• Directions:
Search the records for the string "Compartilhar", and show each line where it appears.

Data shown START

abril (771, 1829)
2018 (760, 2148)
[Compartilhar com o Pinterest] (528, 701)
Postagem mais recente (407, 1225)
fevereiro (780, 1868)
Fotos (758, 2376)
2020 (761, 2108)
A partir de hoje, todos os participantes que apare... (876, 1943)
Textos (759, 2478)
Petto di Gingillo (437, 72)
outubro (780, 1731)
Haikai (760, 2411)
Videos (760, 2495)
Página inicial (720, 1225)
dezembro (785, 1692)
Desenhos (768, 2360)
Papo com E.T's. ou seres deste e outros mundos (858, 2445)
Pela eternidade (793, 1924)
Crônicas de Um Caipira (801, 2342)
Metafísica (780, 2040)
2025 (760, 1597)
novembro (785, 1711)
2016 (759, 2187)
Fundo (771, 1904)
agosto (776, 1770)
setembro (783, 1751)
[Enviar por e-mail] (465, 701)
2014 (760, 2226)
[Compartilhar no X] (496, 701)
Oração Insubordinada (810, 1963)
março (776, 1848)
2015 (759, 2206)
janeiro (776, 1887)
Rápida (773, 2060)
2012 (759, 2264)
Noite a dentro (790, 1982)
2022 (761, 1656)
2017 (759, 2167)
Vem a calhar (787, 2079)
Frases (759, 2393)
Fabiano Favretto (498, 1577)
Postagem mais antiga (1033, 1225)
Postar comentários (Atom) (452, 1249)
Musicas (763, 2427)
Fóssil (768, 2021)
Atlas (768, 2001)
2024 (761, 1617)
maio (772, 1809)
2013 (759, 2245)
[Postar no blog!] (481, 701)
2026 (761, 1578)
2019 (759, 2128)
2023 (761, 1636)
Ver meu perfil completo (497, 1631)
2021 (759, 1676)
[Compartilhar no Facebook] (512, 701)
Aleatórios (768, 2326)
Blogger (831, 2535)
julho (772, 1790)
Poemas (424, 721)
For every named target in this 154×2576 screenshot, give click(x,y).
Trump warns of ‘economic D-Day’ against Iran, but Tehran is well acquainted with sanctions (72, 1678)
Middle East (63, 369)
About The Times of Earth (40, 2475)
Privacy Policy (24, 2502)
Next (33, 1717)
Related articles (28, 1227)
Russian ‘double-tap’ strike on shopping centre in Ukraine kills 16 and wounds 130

Data shown END

• Solution:
[Compartilhar com o Pinterest] (528, 701)
[Compartilhar no X] (496, 701)
[Compartilhar no Facebook] (512, 701)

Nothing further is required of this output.